** THE TASK **
Within these entries, which lines include the string "This"? Copy each one.
--- START ---
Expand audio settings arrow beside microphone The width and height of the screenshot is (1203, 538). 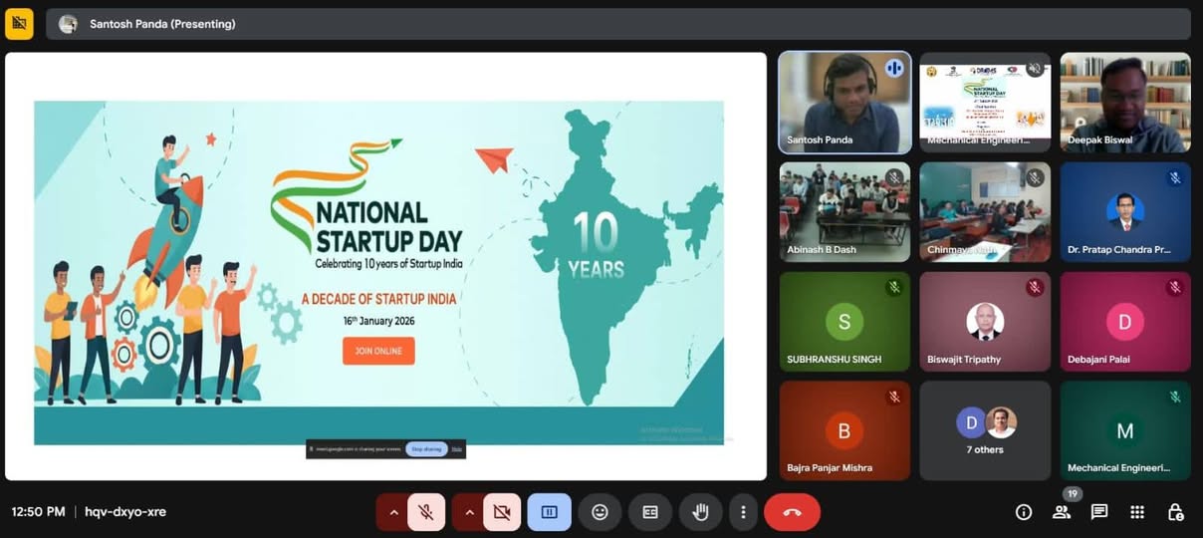click(x=393, y=512)
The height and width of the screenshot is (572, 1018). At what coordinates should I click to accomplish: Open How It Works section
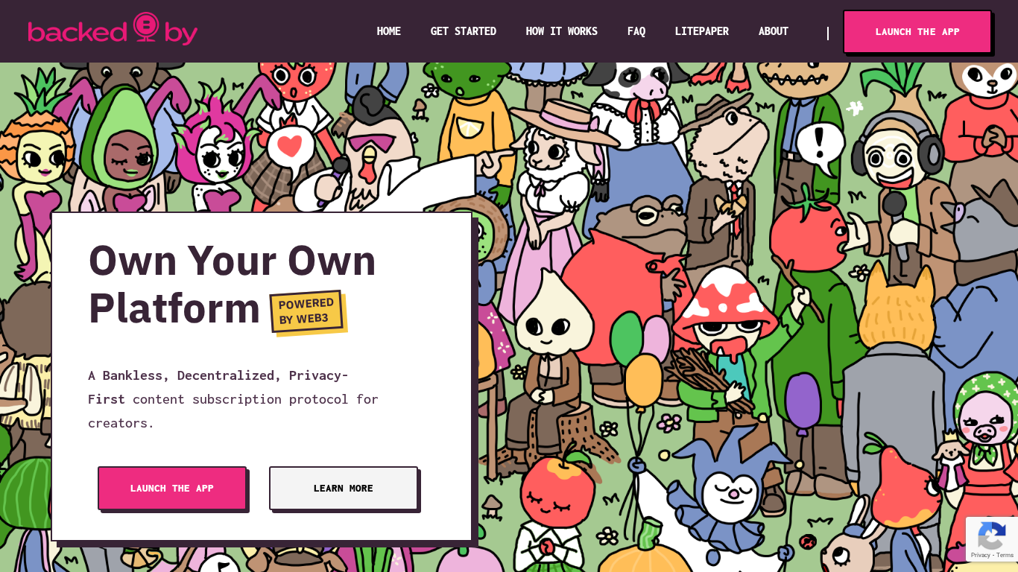coord(562,31)
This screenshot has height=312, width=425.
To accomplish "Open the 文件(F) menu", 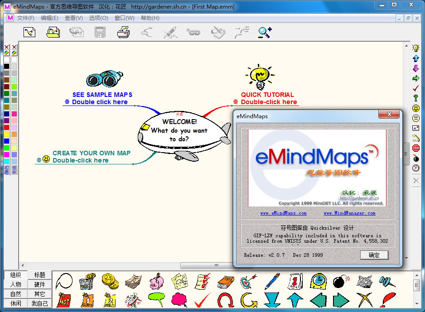I will (26, 18).
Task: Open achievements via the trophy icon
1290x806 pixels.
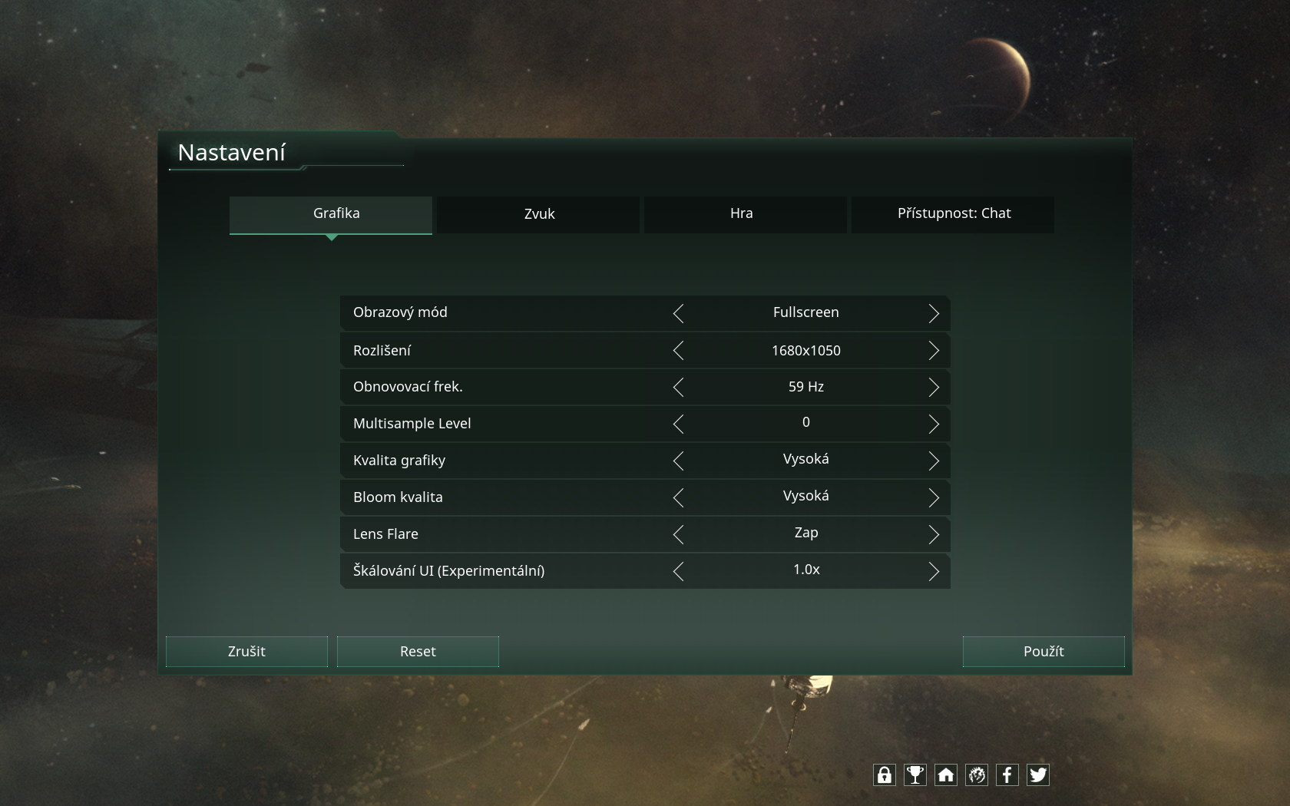Action: (x=915, y=775)
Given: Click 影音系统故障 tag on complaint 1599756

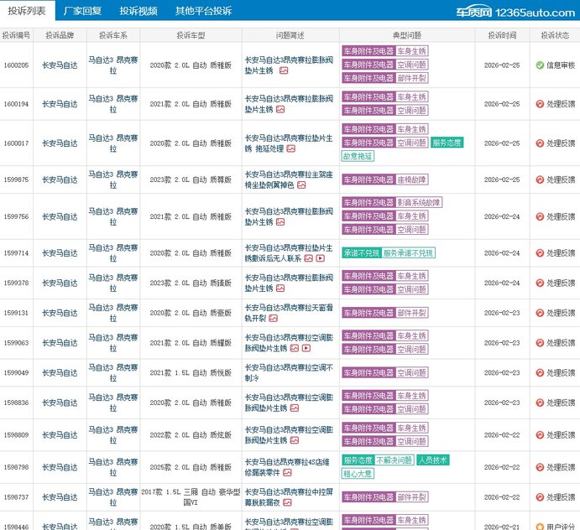Looking at the screenshot, I should (419, 203).
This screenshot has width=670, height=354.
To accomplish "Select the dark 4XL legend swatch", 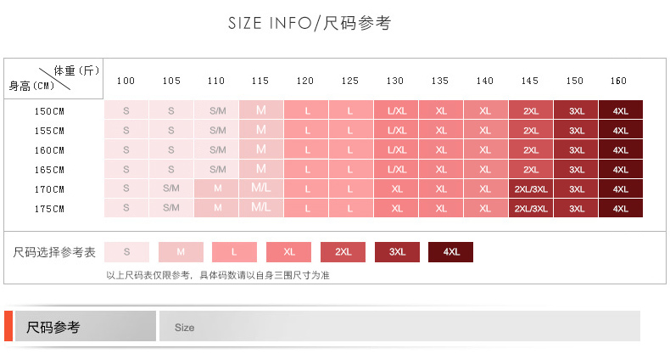I will click(451, 252).
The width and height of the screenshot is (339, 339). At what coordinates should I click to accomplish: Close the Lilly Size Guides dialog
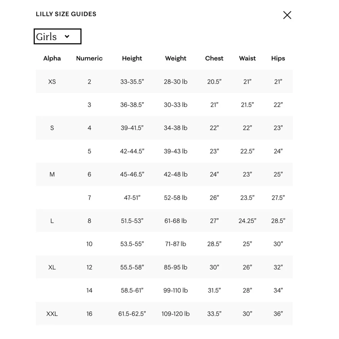point(287,15)
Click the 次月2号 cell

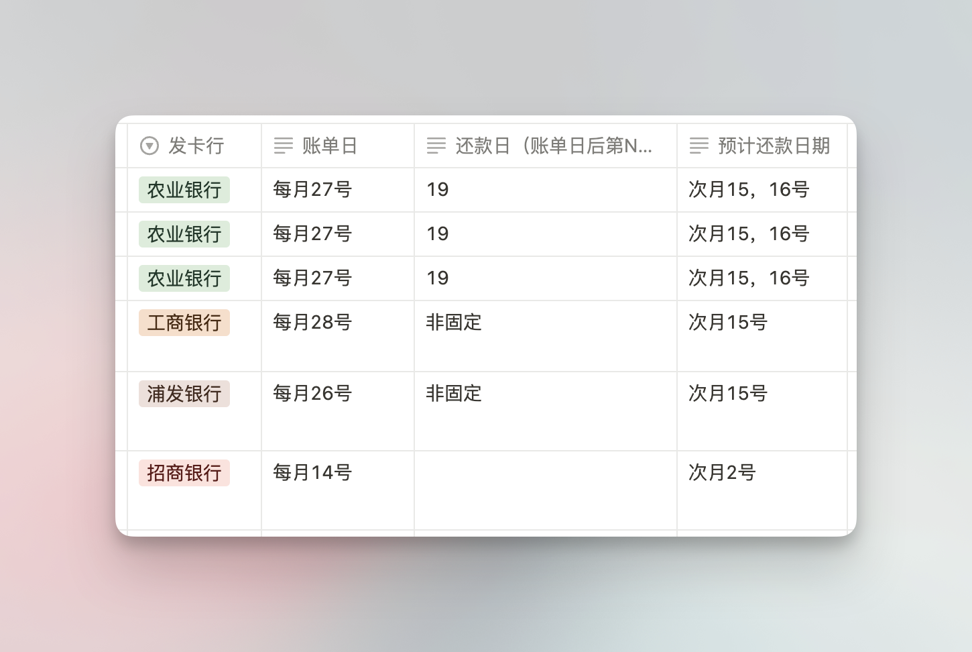pos(762,490)

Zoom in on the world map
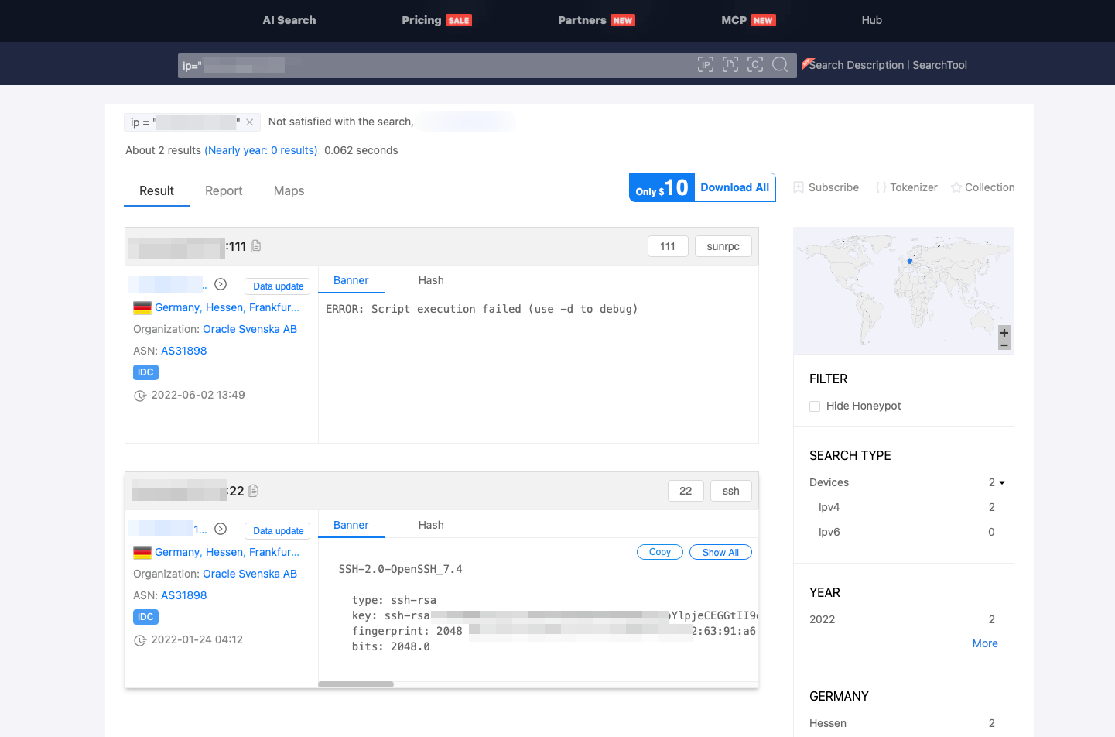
--- END ---
** EXPECTED ANSWER **
This screenshot has height=312, width=425.
This screenshot has width=670, height=354.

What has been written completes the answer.